▶ [Source text]
Exh 12: 8 Key Capabilities of IMT-2020 (5G)

5G – Finally the Internet of Things Can Happen

For nearly a decade, the tech industry has been touting the “Internet of Things” under various terms and guises. Endless connected home demos at CES have shown talking appliances, thermostats, lights, car door openers and what not easily managed from a smartphone. Unfortunately infighting on just what wireless standard to use to coordinate the whole thing has been a major obstacle, yielding non-interoperability and high prices. 5G, designed to seamlessly integrate with WiFi and other common standards using unlicensed spectrum in the home and workplace, could be the ticket to broad industry agreement and scale component production. 5G is also designed to enable low power, low throughput (LPLT), low price services to coexist with typical mobile broadband. This will be an important element toward connecting innumerable machines outside the range of home or office WiFi. These devices may be conduits for cloud-based AI – already Amazon and Google have been tripping over themselves to sign on appliance makers, car brands, and others to support their AI assistants.

Exh 13: Wearable Shipment Forecast

5G’s flexibility and cost may also stimulate the rise of wearables – those watches, glasses, pieces of clothing, shoes, etc. designed with a reason to be connected (Exhibit 13). Today, these items presume a connection via a smartphone, but in the future, they may connect independently. Cloud based AI may prove a better way for users to interact with these items, and better marry them to a broad set of integrated services across many devices. This ubiquity – maintaining a common interface and experience as the user moves about the home, in the car, at work, and in the community – is a profound advantage for cloud-based solutions vs. device based ones. A smartphone doesn’t know what you do on your computer, your TV, your home speaker, or your office system, but a cloud-based platform can. For an AI assistant, that continuity means for more personalized services and answers.

5G – More Data, Better AI

More user engagement, and more devices in play means more data to fuel AI development. Existing applications will get better, and better, as the data provides more nuance to the AI’s understanding of its circumstances. New data will beget new use cases. Here we are again intrigued by the Internet of Things. Sensors in roads, in the municipal infrastructure, in vehicles, in industrial equipment, and many other places, all connected via LPLT and providing grist for development. The municipal and industrial use cases may take longer to evolve, but their potential to generate social and commercial value are extraordinary.

The Primary AI Use Cases in a 5G World

Thus far, four primary future use cases for AI have become apparent, and while others will undoubtedly emerge, these offer huge opportunities. All of them will be enhanced by 5G.

▶ [Exercise task] Continue the passage on 5G and AI, starting right after its last sentence. The listing below comes from a separate source.

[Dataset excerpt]
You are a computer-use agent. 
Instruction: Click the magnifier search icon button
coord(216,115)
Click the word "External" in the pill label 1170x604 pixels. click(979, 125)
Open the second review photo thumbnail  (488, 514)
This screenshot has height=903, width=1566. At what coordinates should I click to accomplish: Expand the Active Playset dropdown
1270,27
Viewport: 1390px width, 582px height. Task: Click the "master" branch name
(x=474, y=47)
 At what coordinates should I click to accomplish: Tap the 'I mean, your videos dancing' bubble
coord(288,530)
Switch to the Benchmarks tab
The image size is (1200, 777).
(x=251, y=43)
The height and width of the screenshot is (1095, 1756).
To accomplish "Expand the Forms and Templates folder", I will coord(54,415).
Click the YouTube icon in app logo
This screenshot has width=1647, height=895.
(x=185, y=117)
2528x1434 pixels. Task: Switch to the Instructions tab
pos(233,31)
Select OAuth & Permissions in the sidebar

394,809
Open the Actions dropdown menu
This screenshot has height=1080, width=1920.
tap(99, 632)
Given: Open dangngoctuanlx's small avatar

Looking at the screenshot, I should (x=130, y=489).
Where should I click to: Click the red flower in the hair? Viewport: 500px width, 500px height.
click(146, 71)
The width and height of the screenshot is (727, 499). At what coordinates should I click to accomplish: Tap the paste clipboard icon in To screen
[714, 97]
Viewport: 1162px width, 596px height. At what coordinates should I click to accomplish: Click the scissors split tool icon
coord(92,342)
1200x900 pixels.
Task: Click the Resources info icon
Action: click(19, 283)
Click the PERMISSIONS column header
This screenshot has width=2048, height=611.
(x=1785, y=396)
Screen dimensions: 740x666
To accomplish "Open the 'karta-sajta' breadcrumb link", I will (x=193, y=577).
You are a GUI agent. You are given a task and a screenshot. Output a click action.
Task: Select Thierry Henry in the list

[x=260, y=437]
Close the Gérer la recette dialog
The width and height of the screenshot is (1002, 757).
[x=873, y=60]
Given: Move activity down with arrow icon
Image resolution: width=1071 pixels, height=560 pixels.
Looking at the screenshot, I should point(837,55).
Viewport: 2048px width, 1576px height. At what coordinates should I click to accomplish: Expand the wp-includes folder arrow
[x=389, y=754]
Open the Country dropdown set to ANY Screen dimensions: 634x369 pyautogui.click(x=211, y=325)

▶ [Written answer]
Virtual Assistants – Voice-based interfaces are the current rage, but we expect future AI assistants to meld a variety of inputs – images, sounds, text, gestures, eye movement, facial expressions, movement, context, and others, along with spoken words – to intuit the meaning of requests and anticipate user needs (Exhibit 14). We believe these assistants will begin to displace the app model as the primary way that users interface with the internet, with applications, and with their various devices. 5G will hasten this transition by increasing the richness of user interactions, by increasing the venues in which users may access their assistants and by offering new training data to improve their accuracy and the range of activities that they may control. (http://www.ssrllc.com/publication/ai-assistants-the-next-user-interface-paradigm/)

Exh 14: Voice Assistant Improvement Wishlist

Augmented Reality – We see apps like Snapchat and Instagram, interpolating digital images into user generated photographs and videos, as early stage instances of augmented reality. Now the digital content is extremely simple – rabbit ears, rainbows and the like – but future content will be far more complex, relating information specifically to the context of the user environment and juxtaposing it artfully into the perspective. Future augmented reality will also be real time, always on, and projected into the user’s field of view. It will fuel entertainment, information and work related use cases, and it will rely on high bandwidth 5G mobile networks with minimal latency and broad availability to work (Exhibit 15). We believe that the full promise of mass market augmented reality is likely a decade away (display hardware for real time, full field of view AR is far from ready), but we expect high value commercial applications to lead the way. (http://www.ssrllc.com/publication/vr-and-ar-the-reality-story/)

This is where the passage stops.